— Dataset excerpts —
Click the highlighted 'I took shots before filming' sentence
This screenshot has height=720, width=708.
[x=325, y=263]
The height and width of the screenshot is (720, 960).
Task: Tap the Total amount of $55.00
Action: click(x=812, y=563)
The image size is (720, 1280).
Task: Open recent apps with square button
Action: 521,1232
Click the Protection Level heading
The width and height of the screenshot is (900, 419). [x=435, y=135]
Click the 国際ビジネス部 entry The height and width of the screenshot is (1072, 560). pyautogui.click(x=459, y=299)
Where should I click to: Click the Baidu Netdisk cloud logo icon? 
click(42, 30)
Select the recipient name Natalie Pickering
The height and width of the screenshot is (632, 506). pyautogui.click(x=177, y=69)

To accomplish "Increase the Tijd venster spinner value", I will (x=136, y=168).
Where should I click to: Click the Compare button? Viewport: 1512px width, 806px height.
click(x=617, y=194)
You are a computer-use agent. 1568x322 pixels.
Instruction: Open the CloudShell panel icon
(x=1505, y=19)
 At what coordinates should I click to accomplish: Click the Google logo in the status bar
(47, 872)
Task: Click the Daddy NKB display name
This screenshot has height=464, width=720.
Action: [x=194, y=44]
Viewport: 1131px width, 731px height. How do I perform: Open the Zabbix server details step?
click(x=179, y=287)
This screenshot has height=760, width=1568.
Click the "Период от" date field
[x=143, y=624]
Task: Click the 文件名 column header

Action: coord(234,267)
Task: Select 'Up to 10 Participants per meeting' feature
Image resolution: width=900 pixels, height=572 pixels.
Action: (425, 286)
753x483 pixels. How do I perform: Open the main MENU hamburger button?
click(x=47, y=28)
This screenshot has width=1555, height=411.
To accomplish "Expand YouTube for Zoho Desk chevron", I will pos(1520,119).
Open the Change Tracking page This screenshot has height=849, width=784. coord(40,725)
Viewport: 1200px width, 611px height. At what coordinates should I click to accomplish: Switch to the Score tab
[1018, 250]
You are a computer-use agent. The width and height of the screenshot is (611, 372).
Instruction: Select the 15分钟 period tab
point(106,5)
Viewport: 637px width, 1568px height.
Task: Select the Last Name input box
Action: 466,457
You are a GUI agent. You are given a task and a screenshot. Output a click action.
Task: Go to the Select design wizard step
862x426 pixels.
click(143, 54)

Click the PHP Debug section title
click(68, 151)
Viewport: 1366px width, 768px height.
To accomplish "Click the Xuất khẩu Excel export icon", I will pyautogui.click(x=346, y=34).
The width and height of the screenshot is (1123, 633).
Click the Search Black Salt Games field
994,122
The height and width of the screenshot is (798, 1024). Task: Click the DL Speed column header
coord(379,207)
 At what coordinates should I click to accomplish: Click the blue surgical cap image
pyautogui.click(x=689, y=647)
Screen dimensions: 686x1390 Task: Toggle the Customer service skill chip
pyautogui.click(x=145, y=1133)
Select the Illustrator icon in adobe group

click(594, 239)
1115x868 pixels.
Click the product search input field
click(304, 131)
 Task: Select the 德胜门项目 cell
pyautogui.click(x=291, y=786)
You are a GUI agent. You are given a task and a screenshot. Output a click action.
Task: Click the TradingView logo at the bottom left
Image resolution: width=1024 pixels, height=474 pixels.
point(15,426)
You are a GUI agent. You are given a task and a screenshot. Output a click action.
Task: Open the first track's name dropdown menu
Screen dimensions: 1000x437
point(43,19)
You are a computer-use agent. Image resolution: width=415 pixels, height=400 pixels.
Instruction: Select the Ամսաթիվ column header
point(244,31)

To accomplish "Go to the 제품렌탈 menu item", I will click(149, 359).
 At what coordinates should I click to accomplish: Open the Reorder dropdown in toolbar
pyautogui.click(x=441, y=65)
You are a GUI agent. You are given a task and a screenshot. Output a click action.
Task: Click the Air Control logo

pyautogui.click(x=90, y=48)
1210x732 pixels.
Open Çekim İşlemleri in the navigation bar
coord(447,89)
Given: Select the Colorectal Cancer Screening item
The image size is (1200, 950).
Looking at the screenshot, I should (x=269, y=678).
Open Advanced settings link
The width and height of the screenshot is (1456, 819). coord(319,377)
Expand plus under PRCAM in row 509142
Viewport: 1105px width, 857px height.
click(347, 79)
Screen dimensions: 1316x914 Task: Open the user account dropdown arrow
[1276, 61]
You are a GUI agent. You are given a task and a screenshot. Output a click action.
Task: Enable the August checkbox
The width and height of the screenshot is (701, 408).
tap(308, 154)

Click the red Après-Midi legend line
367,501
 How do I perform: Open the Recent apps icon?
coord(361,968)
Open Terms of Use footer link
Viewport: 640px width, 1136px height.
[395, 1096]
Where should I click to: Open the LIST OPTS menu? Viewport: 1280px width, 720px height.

— Instructions to follow —
Starting from the data above, filter for lines with "computer" and copy each one.

— Solution for this problem —
You are a computer-use agent. 1568x322 pixels.
You are a computer-use agent. The width and height of the screenshot is (611, 372).
You are a computer-use agent. Image resolution: width=415 pixels, height=400 pixels.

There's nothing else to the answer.